Texto fuente:

Es justamente en los fenómenos naturales que se manifiestan de manera gradual y que van incrementando la vulnerabilidad de las personas donde encontramos más dificultades para aislar entre sí los factores que intervienen en los movimientos de población; en otras palabras, no pueden separarse los procesos ambientales de los sociales, económicos y culturales. Aunque los seres humanos sean los principales agentes de los cambios en el medio ambiente, la mayoría de las personas es víctima de esos cambios, no su agente. Esto pone de relieve su vulnerabilidad y la necesidad de atender tanto las causas como los efectos de los desastres. Estos desplazados pueden parecer migrantes económicos en busca de mejores oportunidades laborales, independientemente de que hayan huido de circunstancias fuera de su control.

La capacidad de las personas para responder a eventos climatológicos o geológicos extremos y a cambios en el clima (la llamada resiliencia) está determinada no sólo por sus circunstancias individuales, familiares y laborales, sino también por otros factores estructurales, como la dinámica social, la economía, el ordenamiento territorial y la situación política y de seguridad, todos los cuales pueden hacerlas más vulnerables. Estrictamente hablando, el desplazamiento forzado en el que intervienen cuestiones ambientales es siempre multicausal. Individuos y comunidades ya vulnerables por cuestiones de pobreza, discriminación, falta de acceso a recursos naturales, oportunidades de empleo y educación, o inmersos en situaciones de violencia, se encuentran en un riesgo mucho mayor durante los desastres; así, a mayor marginación, mayor vulnerabilidad y, por ende, menor resiliencia.

Cuando abundan los factores de vulnerabilidad y riesgo, un fenómeno natural se convierte en un desastre, por lo que no podemos hablar de desastres “naturales” per se. Los grupos sociales más vulnerables son aquellos que habitan en asentamientos irregulares, con construcciones frágiles, en zonas de alta densidad de población con una aplicación pobre de los reglamentos de construcción, o que viven en montes y laderas inestables, en las orillas de ríos, proclives a deslizamientos e inundaciones, o con poco acceso a recursos naturales, como el agua.

Algunos ejemplos demuestran claramente el papel central de la vulnerabilidad en la potencialización del daño que un fenómeno climatológico o geológico puede causar a la población: la erupción del volcán Pinatubo en Filipinas en 1991, los terremotos de 1995 en Kobe, Japón, y en Haití y Chile en 2010. Este último fue 500 veces más fuerte que el de Haití, pero, por cada persona que murió en Chile, murieron 35 mil en Haití. La magnitud de los daños en este último país se atribuye, entre otras causas, a la miseria, a una infraestructura inadecuada y débil, a la ineficacia del gobierno, a la falta de reglas de construcción y de mecanismos que las apliquen adecuadamente. Por otra parte, el terremoto en Kobe desplazó inicialmente a 300 mil personas, pero después de tres meses sólo 50 mil seguían desplazadas; la erupción del Pinatubo, en cambio, lo hizo con más de 10 mil familias que, diez años después, seguían desplazadas y viviendo en condiciones de pobreza extrema. Esto nos obliga a revisar con cuidado el contexto en el que se dan tanto los desastres como los movimientos de población.

Material recopilado:
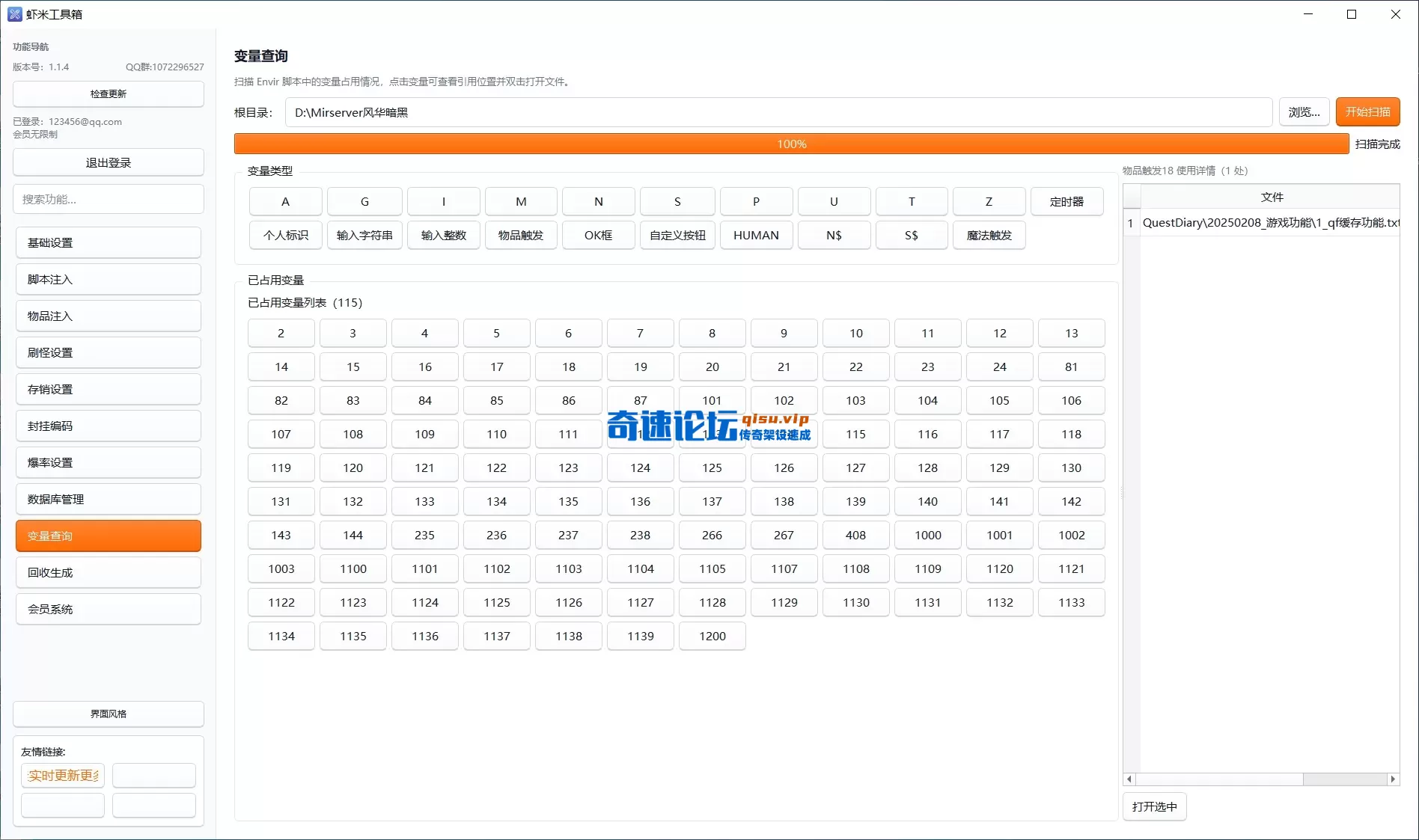
Task: Select the 物品触发 variable type
Action: pos(521,235)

Tareas:
1. Determine si las afirmaciones (a), (b) y (c) concuerdan con el texto fuente sobre desastres y desplazamiento. Responda sí o no a cada una y cite literalmente las palabras decisivas del texto.
(a) El terremoto de Chile de 2010 fue más fuerte que el de Haití.
(b) Tres meses después del terremoto de Kobe seguían desplazadas 300 mil personas.
(c) La mayoría de las personas son agentes de los cambios en el medio ambiente.
2. Redacte la continuación del texto fuente sobre desastres y desplazamiento a partir de su última oración.

Respuestas por tarea:
1.
(a) Sí: «Este último fue 500 veces más fuerte que el de Haití».
(b) No: «después de tres meses sólo 50 mil seguían desplazadas».
(c) No: «la mayoría de las personas es víctima de esos cambios, no su agente».

2.
A pesar de que los recientes acuerdos internacionales sobre cambio climático — firmados en París en noviembre de 2015 y en Kigali, Ruanda, en octubre de 2016— representan logros encomiables, aún no existe consenso sobre una definición legal de desplazamiento ambiental o por desastres, ni se ha reconocido la necesidad de incluir disposiciones legales específicas para atender los efectos que tienen el calentamiento global, el cambio climático y los desastres sobre el desplazamiento forzado. Esto responde a la creencia de que los flujos migratorios causados por cuestiones ambientales se dan fundamentalmente en el interior de los países y que, por ello, los esfuerzos para regularlos y para proteger y asistir a los desplazados deben darse en los ámbitos nacional y regional, no en el internacional. Actualmente, las respuestas de los gobiernos y de las organizaciones humanitarias tienden a enfocarse solamente en desastres repentinos, son ad hoc, y no incluyen medidas integrales y de largo plazo para prevenir el desplazamiento forzado.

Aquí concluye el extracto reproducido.